» Page:
I have talked a lot about European chattel enslavement but what is not as well-known is the Arab enslavement of Africans.

The selling of black slaves by black slaves is often used as a counter argument to diminish the responsibility of European Chattel slave owners.

In her book ‘Layers of Blackness’, Dr Deborah Gabriel discusses racist attitudes in religious texts as well as the chattel enslavement of Africans by the mixed offspring of raped African women by Arab men.

In the book the author talks about the hierarchy of colourism that then ensued because the children of those abused women took on the identities of their fathers who had higher social status as a matter of survival.

“The inter-mixing of Muslim traders with indigenous Africans produced a lighter-skinned group that formed both the elite of African society as well as the slave trading class” (Gabriel, 2007).

» Exercise task A: From the passage on the Arab enslavement of Africans, return the text starting with "In her book" and going on through "by Arab men.".
» Exercise task B: In the passage on the Arab enslavement of Africans, what is the title of the book by Dr Deborah Gabriel?
» Exercise task C: Continue the passage on the Arab enslavement of Africans from the point where it stops.

» Information shown:
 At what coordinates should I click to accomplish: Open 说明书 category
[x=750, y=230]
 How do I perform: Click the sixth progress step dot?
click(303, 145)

» Right answer A:
In her book ‘Layers of Blackness’, Dr Deborah Gabriel discusses racist attitudes in religious texts as well as the chattel enslavement of Africans by the mixed offspring of raped African women by Arab men.

» Right answer B: Layers of Blackness

» Right answer C:
References

Clark, K & Clark, M. (1940). Black Doll White Doll.(2007). [online video] Available at https://www.youtube.com/watch?v=ybDa0gSuAcg [Accessed 30 July 2018]

Gabriel, D. (2007). Layers of blackness. London: Imani Media Ltd.

Gaspar, B.D & Hine, C.D (1996). More than Chattel: Black Women and Slavery in the Americas. Bloomington and Indianapolis: Indiana University Press.

Thomas, H. (1998) The Slave Trade: History of the Atlantic Slave Trade, 1440-1870. London: Macmillan.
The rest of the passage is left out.